Stille Kämpfe, laute Gedanken #5: Die Narben, die wir tragen

 „Die Narben hier auf der Haut, die gehen nie wieder weg.“ So heißt es ungefähr in einem Song vom King a.ka. Kool Savas. Und er hat recht: Jeder Mensch hat Narben. Sie sind Zeichen des Lebens, Spuren, die uns prägen. Oft verbinden wir sie mit etwas Negativem. Doch sind sie nicht auch Beweise dafür, dass wir etwas überstanden haben, dass wir vielleicht sogar stärker daraus hervorgegangen sind?

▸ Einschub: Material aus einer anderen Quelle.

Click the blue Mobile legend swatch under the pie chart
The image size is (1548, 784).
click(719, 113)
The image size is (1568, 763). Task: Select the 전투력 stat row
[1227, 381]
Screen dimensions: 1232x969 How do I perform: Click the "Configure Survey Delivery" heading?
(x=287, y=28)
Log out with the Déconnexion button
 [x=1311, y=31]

Für mich sind Narben mehr als unsichtbare Zeichen. Sie sind auf meiner Haut, in jedem Blick auf meine Arme. Früher waren meine Narben unsichtbar, verborgen in den Tiefen meiner Gedanken. Damals waren es die Narben des Überessens und des Erbrechens, die still und leise an mir nagten. Doch irgendwann reichte das nicht mehr aus. Und die Narben wurden sichtbar. Sie wurden mehr. Sie wurden tiefer. Und sie wurden unkontrollierbar. Mit jeder neuen Narbe wuchs aber auch der Scham.

"Warum gehst du nicht ins Wasser? Der See ist doch so schön!" "Ist dir nicht warm? Es sind mehr als 30 Grad, zieh doch mal was Kurzes an!" Solche Fragen höre ich oft. Jedes Mal suche ich nach einer Ausrede. Vor allem bei Menschen, die nichts von meinem inneren Kampf ahnen. Und selbst die Menschen, die ein bisschen davon wissen, möchte ich nicht in eine unangenehme Situation bringen. Denn Narben, egal ob sichtbar oder unsichtbar, können sehr belastend sein. Und sie verletzen, nicht nur Einen selbst, sondern auch die, die einen lieben.

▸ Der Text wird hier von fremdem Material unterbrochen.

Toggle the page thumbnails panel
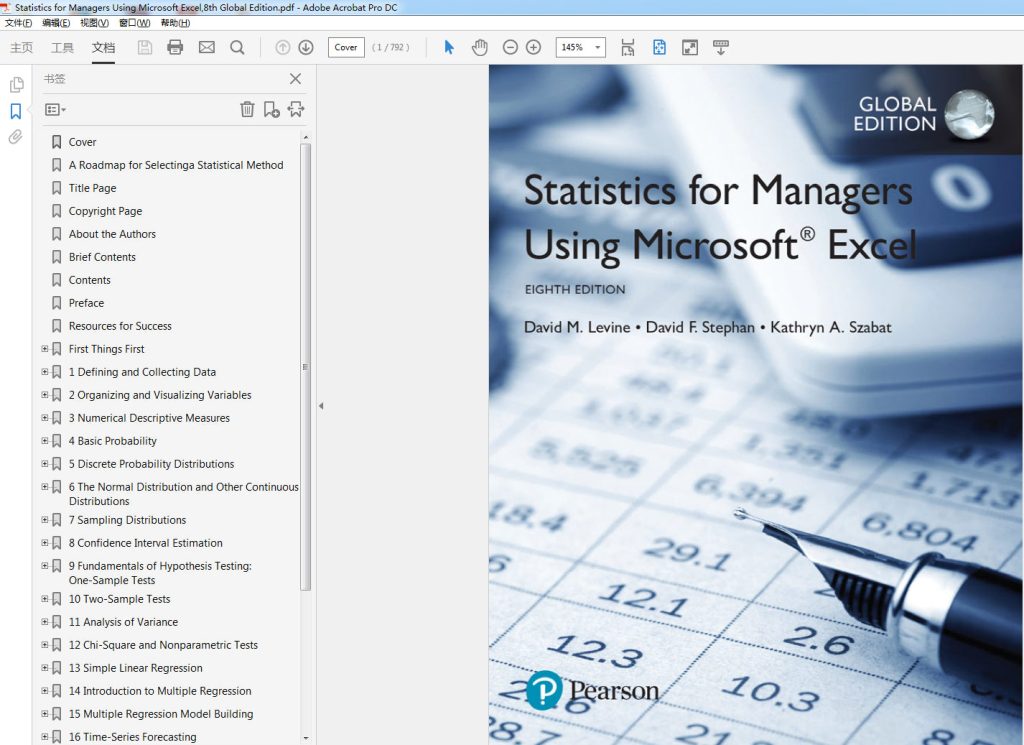1024x745 pixels. click(x=14, y=85)
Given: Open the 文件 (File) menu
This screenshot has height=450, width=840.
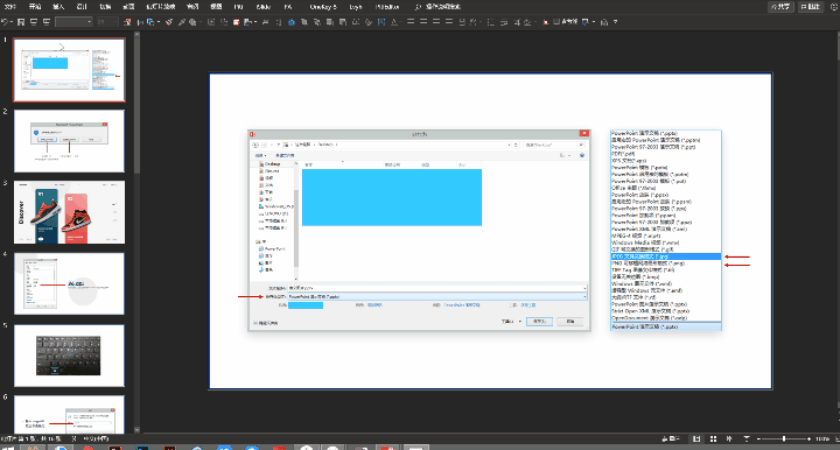Looking at the screenshot, I should pos(10,6).
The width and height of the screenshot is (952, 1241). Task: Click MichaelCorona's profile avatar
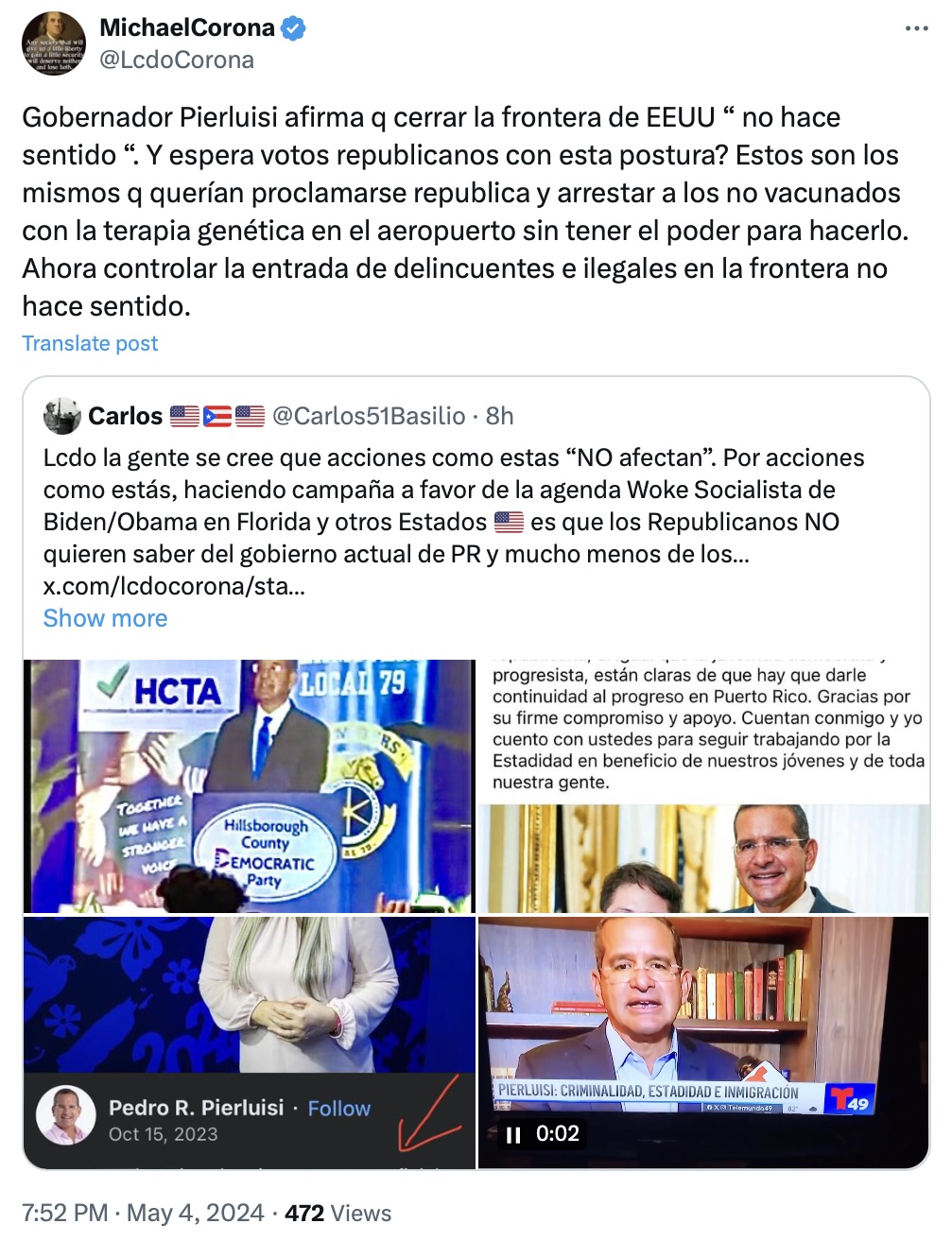pyautogui.click(x=55, y=43)
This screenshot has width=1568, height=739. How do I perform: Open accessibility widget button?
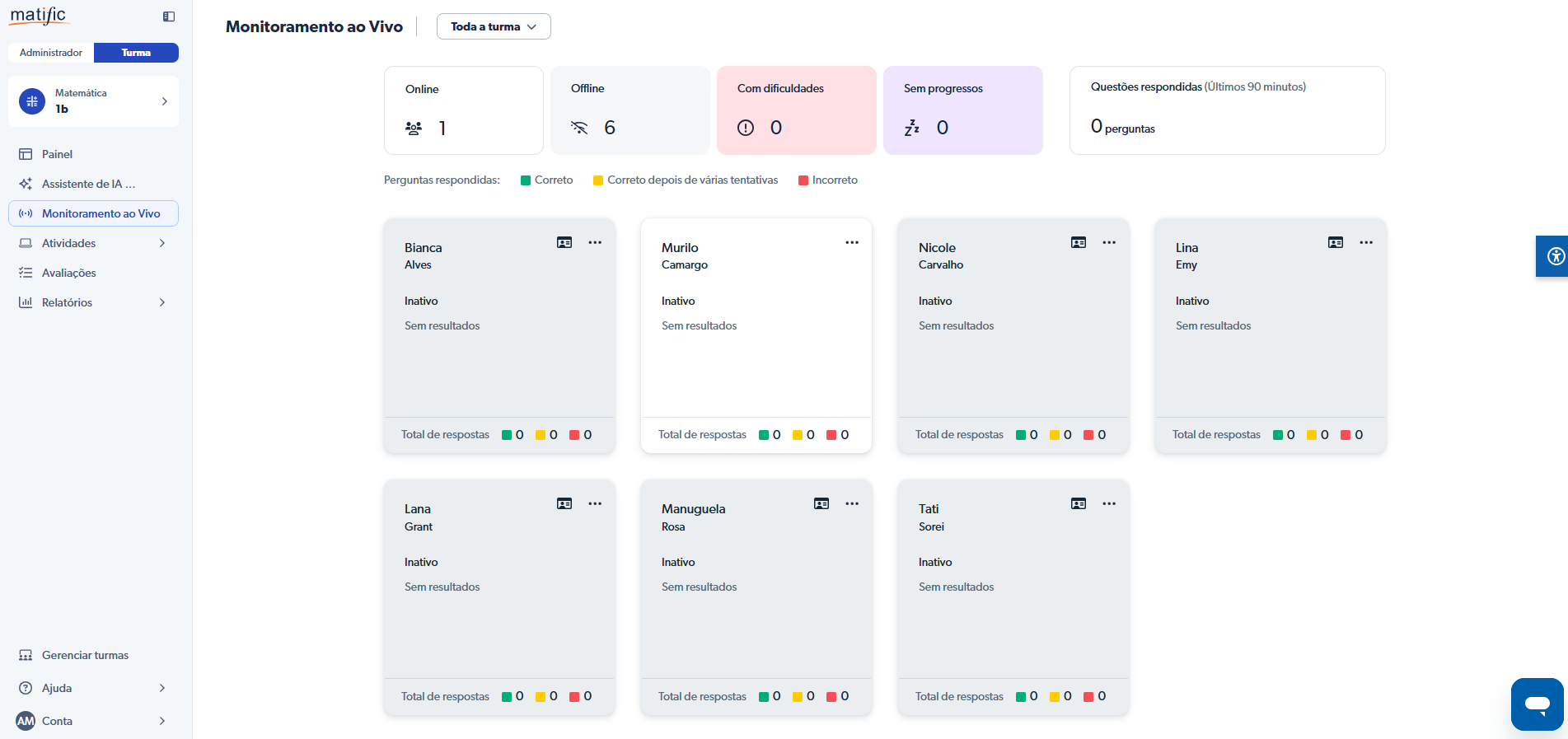(1554, 256)
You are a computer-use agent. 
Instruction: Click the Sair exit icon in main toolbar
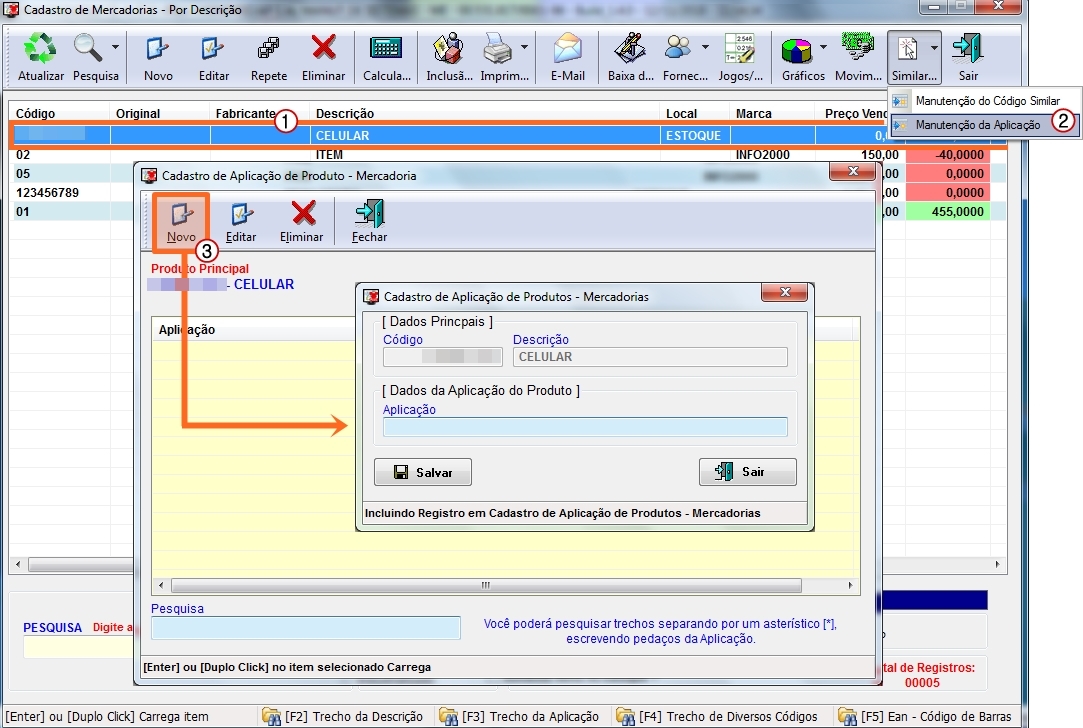967,50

Manchmal denke ich an Menschen, die ihre Narben tief in sich tragen, gezeichnet von Traumata, vielleicht durch drogensüchtige Eltern, schwere Verluste oder andere Schicksalsschläge. Ihre Narben sind oft viel schwerer zu ertragen als die sichtbaren, die man ja schnell klebe, nähen oder tackern kann. Und mit einem Verband sie dann erst einmal wieder weg. Aber will ich nicht vergleichen. Für jeden Menschen sind die eigenen Narben und Geschichten schlimm genug – Vergleiche helfen da nicht, sie sind nicht angebracht.

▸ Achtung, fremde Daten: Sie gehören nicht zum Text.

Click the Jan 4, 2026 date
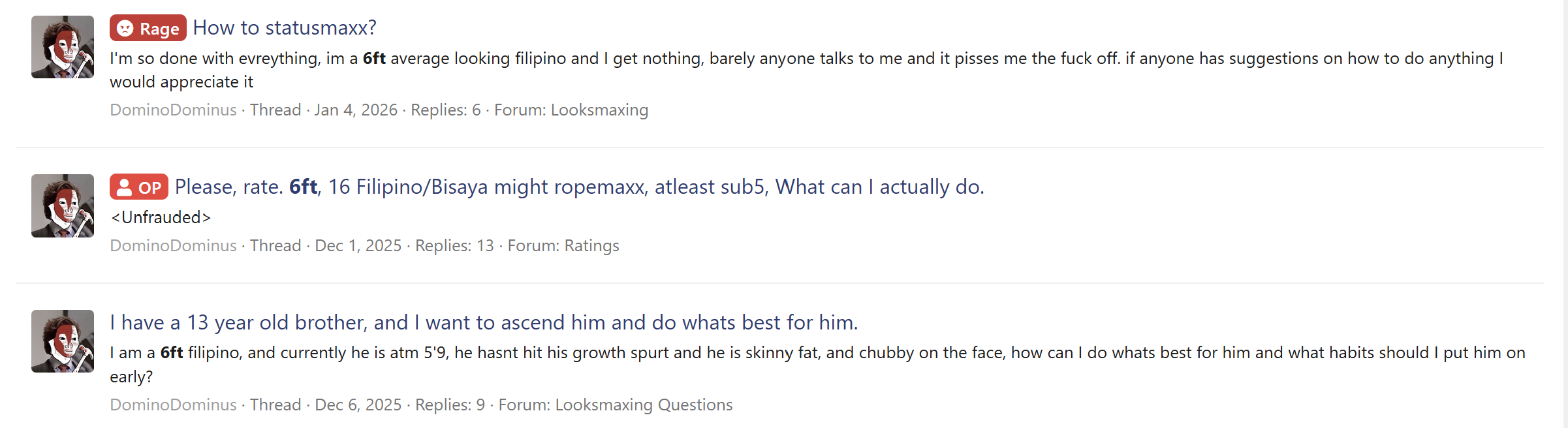1568x428 pixels. (x=356, y=110)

Wenn ich auf meine Arme schaue, könnte ich sagen: "Schau, über tausend Mal habe ich mich aufgekratzt oder geschnitten." Nicht jedes Mal war es gleich so tief. Aber selbst die oberflächlichsten Mini-Kratzer sind am Ende ein Zeichen der Selbstverletzung, für Momente, in denen ich keinen anderen Ausweg wusste. Also habe ich mehr als tausend Mal „versagt“, habe es nicht geschafft, Wut, Trauer oder diesen Emotionswirrwarr auf gesunde Weise zu kontrollieren. Durch Skills, wie man ja eigentlich immer wieder lernt.

Doch vielleicht könnte ich es auch anders sehen. Vielleicht könnte ich sagen: "Schau, das sind meine Arme. Das bin ich – verletzlich, alles andere als perfekt. Aber ich bin noch hier. Und ich kämpfe, selbst wenn immer wieder ein neuer Verband dazu kommt." Ich schreibe das jetzt so herunter, aber ob ich es wirklich glaube? Das weiß ich nicht.

Aber vielleicht schaffe ich es ja doch eines Tages, meine Arme zu zeigen, ohne mich dafür zu schämen. Vielleicht kann ich irgendwann mit mir selbst im Reinen sein. Ich wünsche es mir so sehr. Schließlich habe ich so viele coole (meiner Meinung nach cool) T-Shirts, die darauf warten, endlich wieder getragen zu werden.